— DA FARE —
1. Rispondi a queste domande sul testo su Eminem:
(a) Quanti spettatori ha richiamato Eminem a Dublino la scorsa estate?
(b) In che anno è uscito Recovery?
(c) Chi ha prodotto Berzerk?
2. Scrivi il seguito del testo su Eminem, partendo dopo la sua ultima frase.

— TESTO ESTRATTO —

Nonostante Eminem sia sostanzialmente sparito dai radar della critica musicale indie degli ultimi anni, che sembra averlo relegato a puro fenomeno mainstream pop, prima di cominciare questa recensione è opportuno ricordare due cose: 1. per una lunga serie di motivi, nell’hip-hop esiste un avanti e un dopo Eminem; 2. il rapper di Detroit è ancora in grado di attrarre un’attenzione straordinaria, come hanno dimostrato la scorsa estate gli ottantamila di Dublino e gli oltre settantamila di Parigi.
Nel 2010 Recovery è stato un successo commerciale notevole, anche se musicalmente era un disco gradevole e tuttavia non eccezionale, migliore di Relapse, ma certo lontano dai trionfi della trilogia prodotta da Eminem tra 1999 e 2002. Chiamare il nuovo disco Marshall Mathers LP 2, cioè ricollegarsi idealmente al suo capolavoro del 2001, ha fatto pensare a un’ambizione a tornare ai livelli del passato che ha creato attesa, ma anche non poco scetticismo. Qualche mese prima della pubblicazione, Berzerk lasciava ben sperare e allo stesso tempo spiazzava: prodotta da Rick Rubin con lo stile inconfondibile dei Beastie Boys, nel suono e nel video il brano rinviava a un vintage che però non è mai stato quello di Eminem, il quale, pur ammirando i BB, agli esordi aveva volutamente evitato qualsiasi rimando al rap bianco e intellettuale dei newyorkesi.

— RIGHE DEL DATASET —
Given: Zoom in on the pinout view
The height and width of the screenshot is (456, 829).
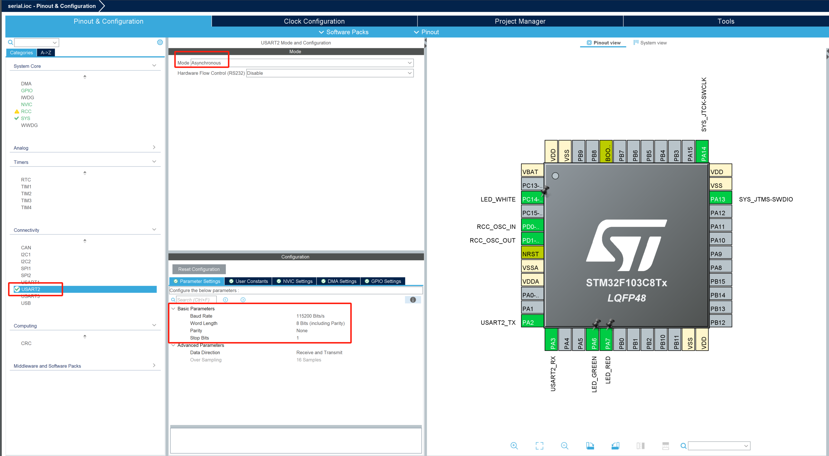Looking at the screenshot, I should pyautogui.click(x=514, y=446).
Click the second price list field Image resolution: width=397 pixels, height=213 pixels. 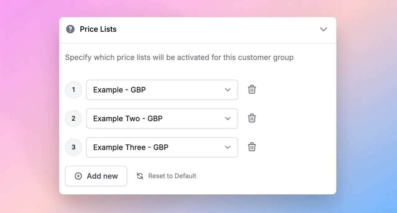162,118
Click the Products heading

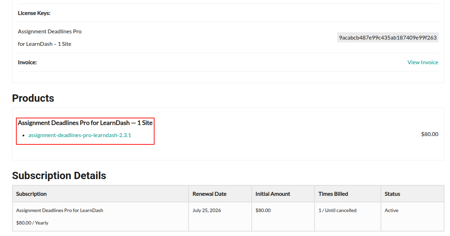[33, 98]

— RISPOSTE SCRITTE —
1.
(a) Ottantamila.
(b) Nel 2010.
(c) Rick Rubin.

2.
Poi è arrivata Survival, altrettanto datata nel suono, ma questa volta più vicina alla tradizione LL Cool J – Run DMC, altre passioni giovanili di Eminem: il rap-rock, esperimento non duraturo e sovente infelice, che però Eminem aveva interpretato bene nella ‘Till I Collapse di The Eminem Show, rispetto alla quale la solidissima Survival si pone come degna continuatrice. Il terzo singolo, Rap God, andava in una direzione ancora differente: una base scarna sulla quale il flow di Eminem viaggia talmente veloce (97 parole in 15 secondi) da superare a tratti la capacità di seguire lo scritto. Un dio del rap, almeno sotto il profilo tecnico, Eminem lo è stato senza ombra di dubbio, e qui testimonia che quella capacità non è andata persa; ma allo stesso tempo è conscio che la sfida è alta: “Rappers are hungry looking at me like it’s lunchtime” (“I rapper sono affamati, mi guardano come se fosse ora di pranzo”).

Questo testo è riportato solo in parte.